텍스트 데이터를 불러온다.
def load_data(filepath):
df = pd.read_csv(filepath)
return df
torch의 Dataset 클래스로 객체화하기 전에 tokenizer로 토큰화해줘야 한다.
def construct_tokenized_dataset(dataset, tokenizer, max_length):
"""[뉴스제목 + [SEP] + 뉴스본문]형태로 토크나이징"""
# dataset = pd.DataFrame
concat_entity = []
for title, body in zip(dataset["newsTitle"],dataset["newsContent"]):
total = str(title) + "[SEP]" + str(body)
concat_entity.append(total)
tokenized_senetences = tokenizer(
concat_entity,
return_tensors = "pt",
padding = True,
truncation = True,
max_length = max_length,
add_special_tokens = True,
return_token_type_ids=False, # BERT 이후 모델(RoBERTa 등) 사용할때 On
)
return tokenized_senetences
torch.utils.data.Dataset
을 상속받아 커스텀 데이터셋 클래스를 정의
__getitem__
정의 : self.dataset이 tokenizer의 인코딩 결과값일 때 딕셔너리 타입임.
class news_dataset(torch.utils.data.Dataset):
"""dataframe을 torch dataset class로 변환"""
def __init__(self, news_dataset, labels):
self.dataset = news_dataset # tokenized_sequences
self.labels = labels
def __getitem__(self,idx):
item = {
key: val[idx].clone().detach() for key, val in self.dataset.items()
# idx 번째 input_ids, attention_mask만 item 딕셔너리에 복사하여 저장.
}
item['labels'] = torch.tensor(self.labels[idx])
'''
item = {
'input_ids' : tensor([토큰 인덱스]),
'attention_mask' : tensor([1,...0]),
'labels' : '라벨값'
}
'''
return item
def __len__(self):
return len(self.labels)

→ 풀어볼 과제:
1. 위의 토크나이징과 데이터셋 클래스에 관한 글에서 "return tokenized_senetences"라는 말이 든 부분부터 "val in self.dataset.items()"로 끝나는 부분까지를 한 글자도 바꾸지 말고 옮겨 적으세요.
2. 위의 토크나이징과 데이터셋 클래스에 관한 글을 보고 답하세요.
(a) 뉴스 제목과 뉴스 본문을 하나로 이을 때 둘 사이에 넣는 문자열은 무엇입니까?
(b) 텍스트 데이터를 불러오는 함수에서 CSV 파일을 읽는 데 쓰는 함수는 무엇입니까?
(c) `__len__` 메서드는 무엇의 길이를 돌려줍니까?

→ 수집 자료:
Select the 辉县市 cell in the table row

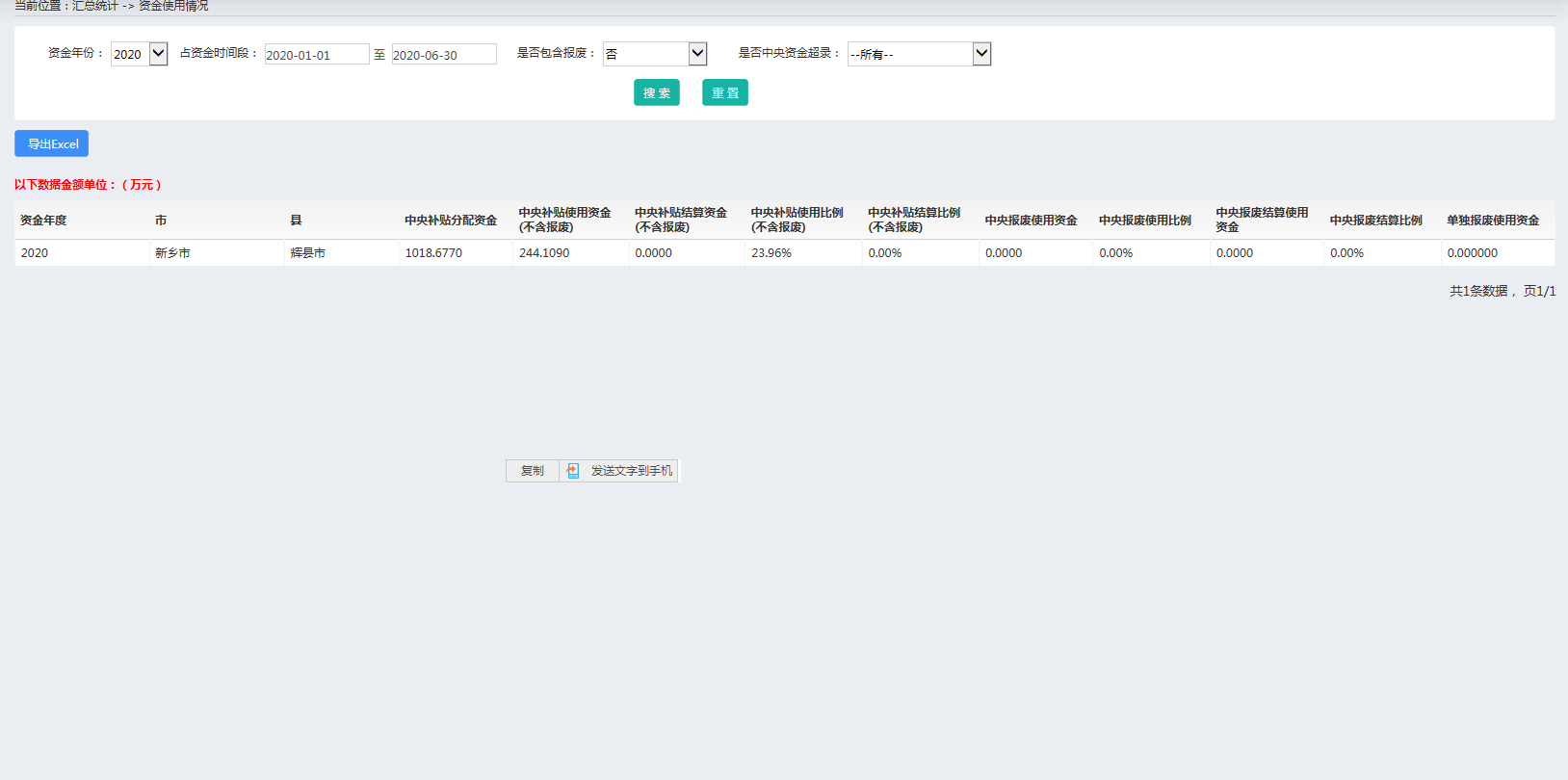308,253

→ 과제별 결과:
1.
return tokenized_senetences
torch.utils.data.Dataset
을 상속받아 커스텀 데이터셋 클래스를 정의
__getitem__
정의 : self.dataset이 tokenizer의 인코딩 결과값일 때 딕셔너리 타입임.
class news_dataset(torch.utils.data.Dataset):
"""dataframe을 torch dataset class로 변환"""
def __init__(self, news_dataset, labels):
self.dataset = news_dataset # tokenized_sequences
self.labels = labels
def __getitem__(self,idx):
item = {
key: val[idx].clone().detach() for key, val in self.dataset.items()

2.
(a) "[SEP]"
(b) pd.read_csv
(c) self.labels